DENVER — Getting an out-of-network medical bill could set you back thousands of dollars.
A Longmont mother wants to pay out-of-pocket and, essentially, out-of-network for care for her daughter, who is on Medicaid.
"I was told by a couple [of doctors] that it was, actually, insurance fraud to try to make an appointment with someone who didn't take Medicaid," said mother Mary Keiran. "Quite frankly, I was horrified to find out that we couldn't self-pay."
Medicaid is for people with low incomes, but also, people with certain disabilities like Keiran's adult daughter.
She was seeking a dermatologist for her daughter when she found out she was asking the doctor to commit a crime.
"You have to go to someone that takes Medicaid. You cannot go to someone else. I don't understand," said Keiran. "If you can't find a particular provider for something, a service that you need or want, why can't you self-pay for that service?"
"It is actually illegal for that provider to take private pay or out-of-pocket payment from a Medicaid member," said Sybil Cummin, a licensed professional counselor in Arvada.
Cummin accepts Medicaid.
"A 50-minute counseling session that is covered by Medicaid, it is illegal for a provider who does not accept Medicaid to accept private pay from that client," said Cummin.

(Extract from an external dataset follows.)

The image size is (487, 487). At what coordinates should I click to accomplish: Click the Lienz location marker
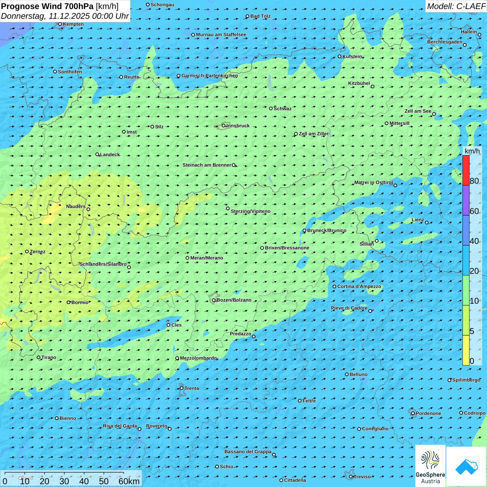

"It was brought about to protect Medicaid members from being taken advantage of by some providers for collecting payments out-of-pocket," said Marc Williams, spokesman for the Colorado Department of Public Health Care and Financing.
Williams said the law goes back to a bill the state legislature passed in 2006.
"It's understandable why this may not make sense to people," said Williams. "Our preference, frankly, would be for providers to enroll in Medicaid."
Medicaid providers have had repeated issues in the last few months.
Late last year, 199 Medicaid providers were billed to reimburse one of the state's Medicaid networks for services the providers say they provided. After reporting by 9NEWS and The Colorado Sun, the reimbursement bills went away.
Earlier this year, Medicaid providers reported not getting paid for services.
Providers considered leaving Medicaid as a result of these issues.
"Medicaid members might be searching for a therapist and they may be put on a waitlist for six months. And then in that six months, their mental health will decline or they just give up and they're not going to seek the services they need," said Cummin. "There's a pretty huge disparity from what therapists get paid out-of-pocket than what they get paid from Medicaid."
"It's very, very difficult to find providers within the Medicaid network," said Keiran. "In the services that my daughter has received, Medicaid has been amazing."
Keiran would like the system to work just like private insurance, where you can choose to go to an out-of-network provider and pay.
"I don't know how to make a change, but if we don't talk about it, it'll never start," said Keiran.